**取り組む課題:**
1: にっぽん丸の船旅の文章によると、ティルベリーの桟橋はどのような桟橋か。
2: にっぽん丸の船旅の文章を最後の文のあとから引き継いで、続きを書いてください。

**提示テキスト:**

昨日より、また1時間戻した。毎日、なんだか得をしているようだが、洋上だから、さほど実感がない。見渡す限り、海原と空だけの世界である。朝寝坊をさせてもらって、調速後の一日は、いつものようにデッキゴルフから始まる。

 

7時、目が覚めて足が攣った。スプレーのバンテリンを吹き付ける。洗顔する。PCに向かって身構える。八点鐘が鳴る。キャプテンのアナウンスを聴きながら、指先は八点鍾症のアナウンスメントを打ち込む。

 

現在、カナダの東端ニューファンドランドの東沖、1060海里(1963km)を航行しています。

今朝は前後左右に船体が動揺しており、この航海が始まって以来、一番揺れています。お客様が船酔いをしているのではないかと心配しております。

ティルベリーの桟橋は、第2次世界大戦後まもなく作られた古い木造の浮き桟橋です。水先案内人から聞いた話では、たくさんの移民がその桟橋から船に乗り、にっぽん丸と同じようにテムズ川を下り、イギリス海峡を通って海外に出て行ったそうです。

移民先は主にオーストラリアだったそうですが、北米や南米に移民した人達もいたと思います。今の本船同様、荒波を超えて、新天地を求めて船出をしたのでしょう。

 

本日一日中、荒波が続くものと予想されます。午後には低気圧から延びる前線が通過してゆく見込みで、西の風向きに変われば、うねりがおさまり波も静かになってゆきます。その後は、西からの高気圧が本船を守ってくれるでしょう。

今日は工夫をして船酔いを克服してください。自分がこのにっぽん丸を揺らしているんだ、というイメージトレーニングが大事です。うつむく姿勢は良くありません。船酔いで苦しんでいる方は、即効性の注射がありますので船医にご相談ください。

**データ:**
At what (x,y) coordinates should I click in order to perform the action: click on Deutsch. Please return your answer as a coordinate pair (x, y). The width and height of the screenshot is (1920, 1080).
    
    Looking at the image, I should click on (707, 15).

**期待される結果:**
1: 第2次世界大戦後まもなく作られた、古い木造の浮き桟橋。

2:
 

停滞していた低気圧にぶつかり、上下左右に揺れてきたが、深夜ほどではないという。波の高さは3m。やがて、南下すれば高気圧が、波に当たる風を打ち消してくれるはずであるから、今しばらくの辛抱だそうだ。酔い止めの薬を早く飲むことを勧めるが、しかし、こうしたうねりにも抵抗力をつけておいて欲しいと、揺れに対しての気構えを願っていた。遊技場のティカップに背中を預けているような、前後左右の揺れが心地よいと思えるように慣れてきたのは、不思議である。妻はそうもいかず、早くに錠剤を服用した。ミセス高橋には、苦いけれど噛んだほうが効きが早いらしいと教えられたらしい。

 

朝食後の後部デッキには、果たして何人が来るか。

心配することもなく、12人も集まった。この揺れにも慣れたのか、ゲームの波瀾万丈を期待するのか、やる気満々。僕は半袖にゴルフ用のウンドーブレイカーを着けただけで寒くはなかった。昨夜、盆踊りの輪の中に西出さんも山縣さんも見つからなかったはずだ。マッサージ室で板倉君に肩を治して貰っていたという。山縣さんは、カジノにいたという。

 

先攻白組の布陣は、高嵜、西出、中島、高橋、萩原。赤組は、山縣、菅井、松田夫妻、菅谷。スタートから僕は難なく4ホールへ動けた。ロングホールとなる5番は、今日の波では難所となる。左舷船尾のプロムナードから、吹き込んでくる強風にはスティックが震え、先が定まらず、誰もが、二度三度のミスを繰り返えすのだ。いつの間にか、ここを「マゼラン海峡」というようになった。更に、波のうねりが大きくなると、ベテランでもターゲットを外す。すり抜けてしまう。その上、甲板は、波のしぶきが散ることで複雑に塩のざらつきが判断できない。湿ったままか、乾燥して塩の結晶が出来上がってくるか、時間差で刻々と変化してくるから、コントロールが難しい。上手さも時の運というところが、メンバーには判っているから、思いがけない失敗に皆はしゃぐのだ。計算が出来ない海域が時々ある。

前方の舳先を見ると、水平線が上下に踊っている。しかし、不思議に誰も酔う者はいない。こういう日は、ウオーキングする人も居ないので、ギャラリーはゼロである。ある者は柱にしがみつき、ある人はスティックを杖代わりにバランスを取っている。むしろ、同じ階のドルフィンホールで踊っている自分の奥さんのステップを気にする者がいるくらいだ。ホール上がりが3人:2人で、我々の白が勝った。

 

10時からの2戦目は、ダンシング高橋がユメレン横田と入れ替わった。

先攻白組は、菅井、菅谷、ミセス松田、工藤、松田。赤組は、西出、中島、山縣、萩原、高嵜。奇数のため、赤組は、12番のパックを交互に打つ。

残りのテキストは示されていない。